TASK DESCRIPTION:
Where a line holds the word "Given", copy it from the records.

═══

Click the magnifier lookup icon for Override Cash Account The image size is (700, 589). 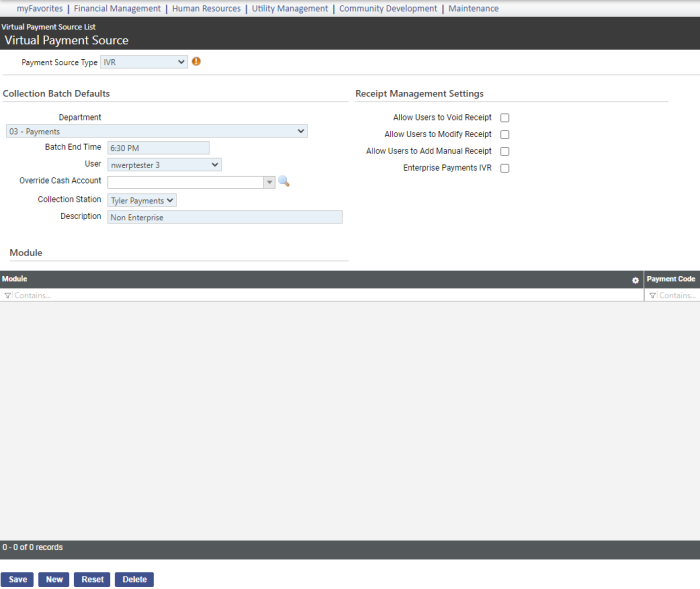[284, 182]
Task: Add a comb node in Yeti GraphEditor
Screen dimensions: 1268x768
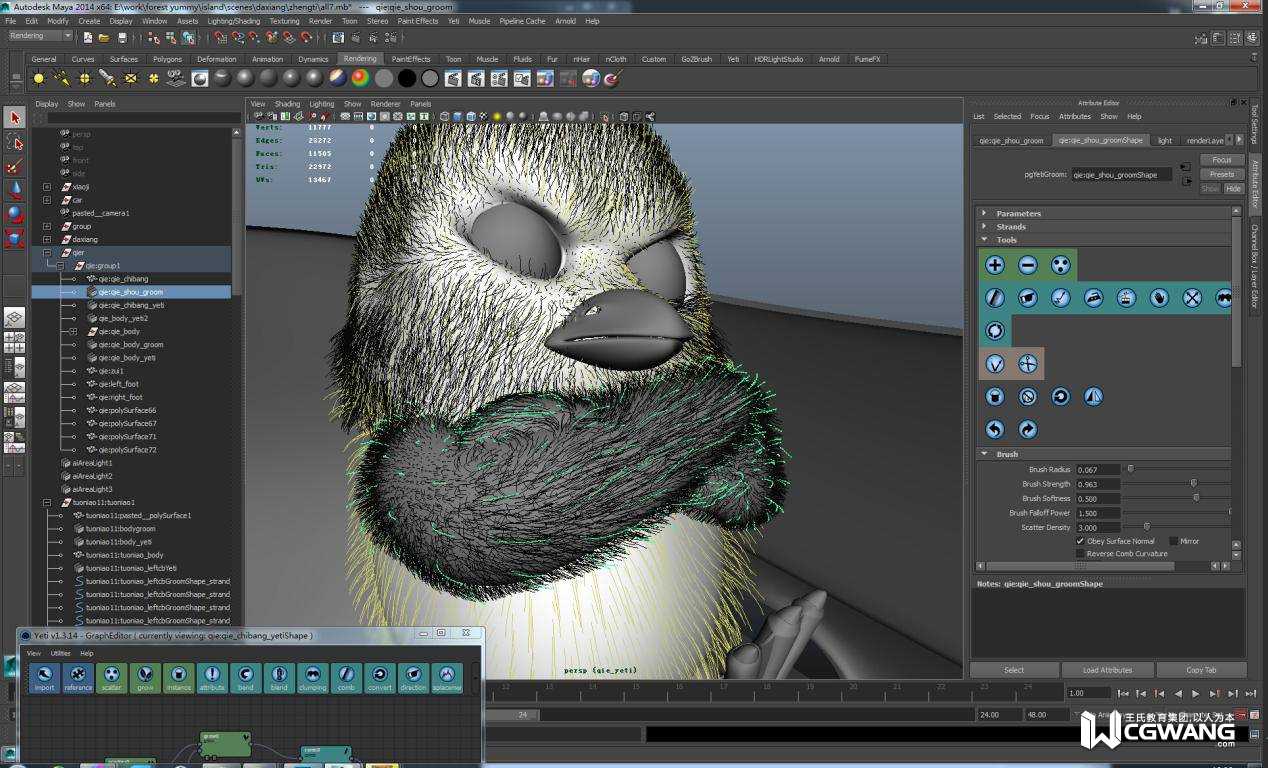Action: point(346,678)
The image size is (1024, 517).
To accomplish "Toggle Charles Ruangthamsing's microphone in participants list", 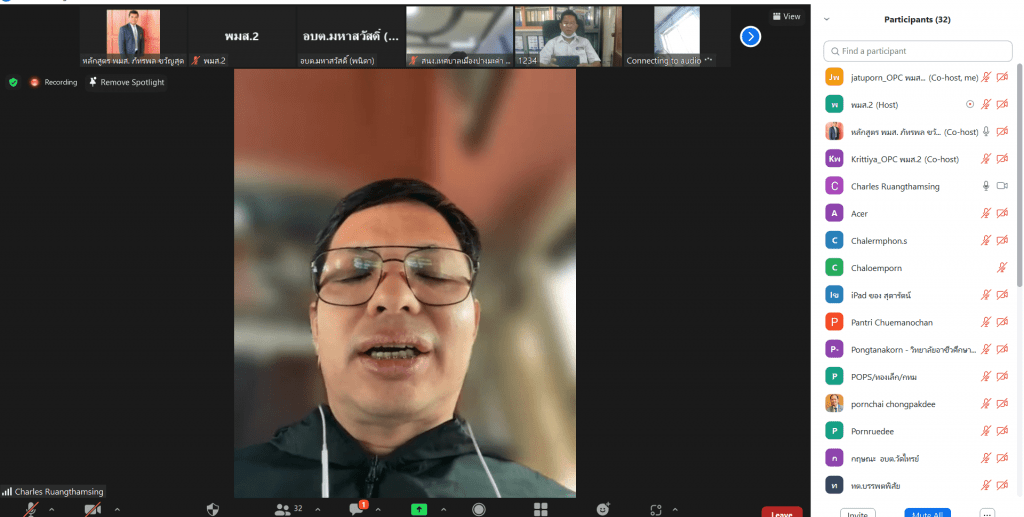I will [985, 186].
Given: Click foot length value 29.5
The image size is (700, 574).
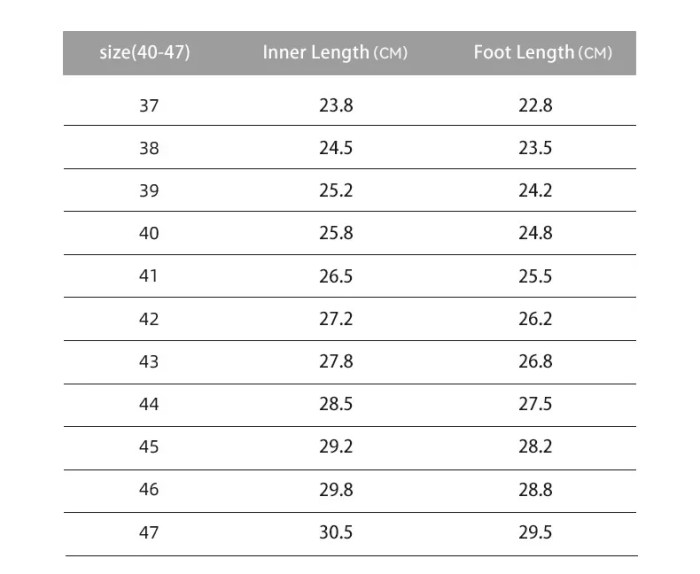Looking at the screenshot, I should 535,532.
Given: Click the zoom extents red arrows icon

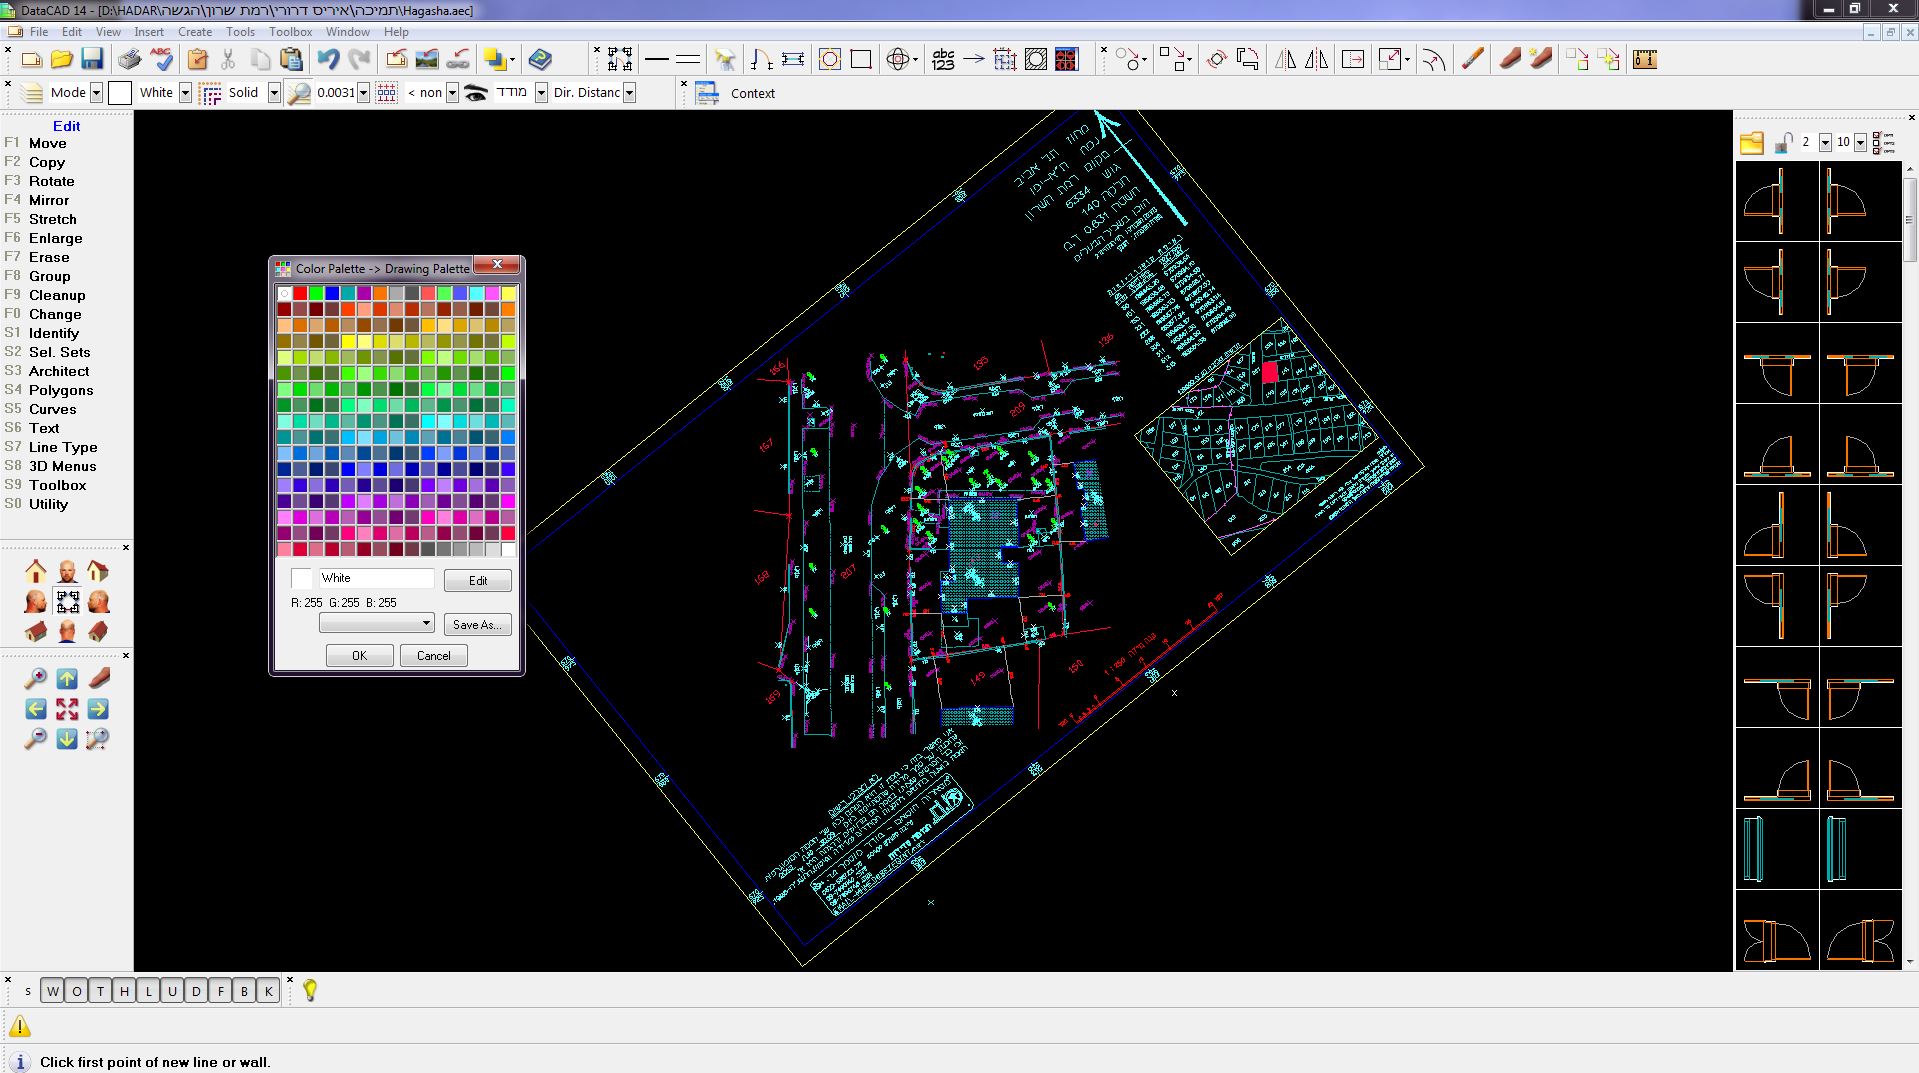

═══

ANSWER BOX:
Given: Click foot length value 29.5
Given: Click the zoom extents red arrows icon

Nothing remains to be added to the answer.